Synchronous Streaming

from airia import AiriaClient

# Initialize client (API key can be passed directly or via AIRIA_API_KEY environment variable)
client = AiriaClient(api_key="your_api_key")

# Execute a pipeline
response = client.pipeline_execution.execute_pipeline(
    pipeline_id="your_pipeline_id",
    user_input="Tell me about quantum computing",
    async_output=True
)

for c in response.stream:
    print(c)

Asynchronous Usage

import asyncio
from airia import AiriaAsyncClient

async def main():
    client = AiriaAsyncClient(api_key="your_api_key")
    response = await client.pipeline_execution.execute_pipeline(
        pipeline_id="your_pipeline_id",
        user_input="Tell me about quantum computing"
    )
    print(response.result)

asyncio.run(main())

Asynchronous Streaming

import asyncio
from airia import AiriaAsyncClient

async def main():
    client = AiriaAsyncClient(api_key="your_api_key")

    response = await client.pipeline_execution.execute_pipeline(
        pipeline_id="your_pipeline_id",
        user_input="Tell me about quantum computing",
        async_output=True
    )
    async for c in response.stream:
        print(c)

asyncio.run(main())

Working with Files and Images

The SDK supports both local files and remote URLs for pipeline execution:

  • Local files: Provide file paths and the SDK automatically uploads them to cloud storage
  • Remote URLs: Provide URLs directly - no upload needed, passed straight to the pipeline

The SDK automatically detects whether you're providing a local file path or a URL.

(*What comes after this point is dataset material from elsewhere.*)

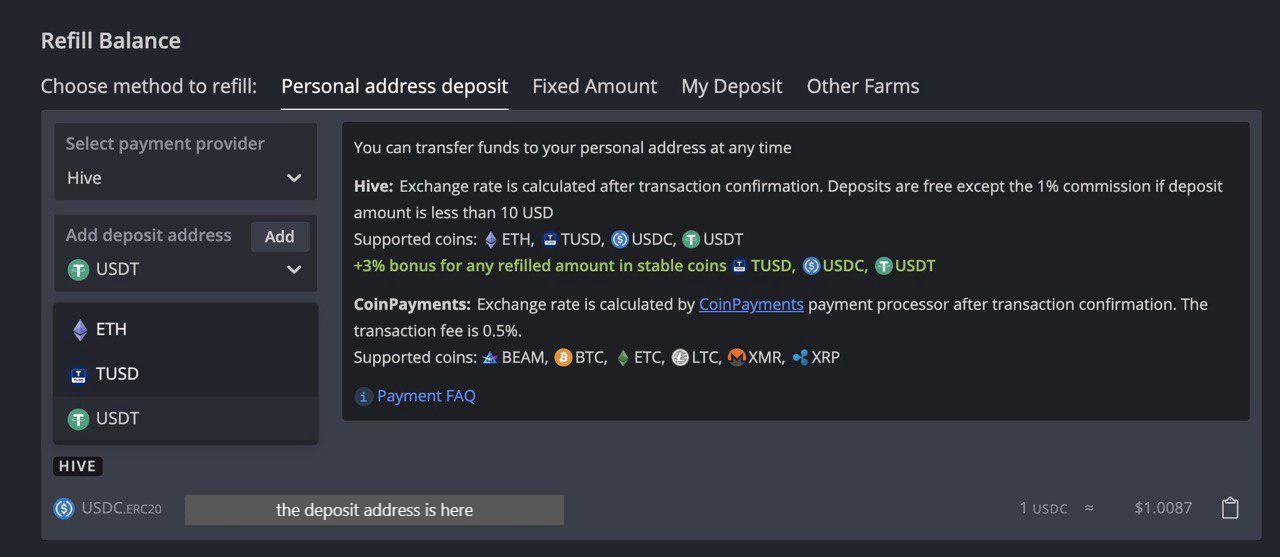Click the TUSD icon in the dropdown list
This screenshot has width=1280, height=557.
pos(79,375)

Synchronous Usage with Images

from airia import AiriaClient

# Initialize client
client = AiriaClient(api_key="your_api_key")

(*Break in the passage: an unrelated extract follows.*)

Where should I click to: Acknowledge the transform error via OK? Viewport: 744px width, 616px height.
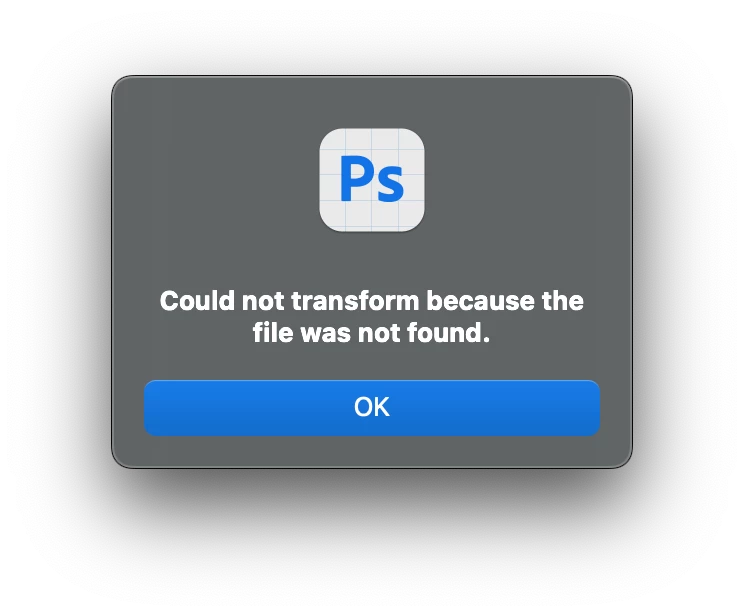click(x=372, y=408)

# Execute pipeline with local image (automatically uploaded)
response = client.pipeline_execution.execute_pipeline(
    pipeline_id="your_pipeline_id",
    user_input="Analyze this image and tell me what you see",
    images=["path/to/image.jpg"]
)

# Execute pipeline with remote image URL (used directly)
response = client.pipeline_execution.execute_pipeline(
    pipeline_id="your_pipeline_id",
    user_input="Analyze this image and tell me what you see",
    images=["https://example.com/images/sample.jpg"]
)

print(response.result)

Synchronous Usage with Files

from airia import AiriaClient

# Initialize client
client = AiriaClient(api_key="your_api_key")

# Execute pipeline with local file (automatically uploaded)
response = client.pipeline_execution.execute_pipeline(
    pipeline_id="your_pipeline_id",
    user_input="Summarize this document",
    files=["path/to/document.pdf"]
)

# Execute pipeline with remote file URL (used directly)
response = client.pipeline_execution.execute_pipeline(
    pipeline_id="your_pipeline_id",
    user_input="Summarize this document",
    files=["https://example.com/documents/report.pdf"]
)

print(response.result)

Asynchronous Usage with Images and Files

import asyncio
from airia import AiriaAsyncClient

async def main():
    client = AiriaAsyncClient(api_key="your_api_key")

    # Execute pipeline with local files (automatically uploaded)
    response = await client.pipeline_execution.execute_pipeline(
        pipeline_id="your_pipeline_id",
        user_input="Analyze the image and summarize the document",
        images=["path/to/image.jpg"],
        files=["path/to/document.pdf"]
    )

    # Execute pipeline with remote URLs (used directly)
    response = await client.pipeline_execution.execute_pipeline(
        pipeline_id="your_pipeline_id",
        user_input="Analyze the image and summarize the document",
        images=["https://example.com/images/photo.jpg"],
        files=["https://example.com/documents/report.pdf"]
    )

    # Mix of local files and remote URLs
    response = await client.pipeline_execution.execute_pipeline(
        pipeline_id="your_pipeline_id",
        user_input="Compare these two images",
        images=[
            "path/to/local-image.jpg",  # Local file - uploaded
            "https://example.com/remote-image.jpg"  # Remote URL - used directly
        ]
    )

    print(response.result)

asyncio.run(main())

Multiple Files and Images

from airia import AiriaClient

client = AiriaClient(api_key="your_api_key")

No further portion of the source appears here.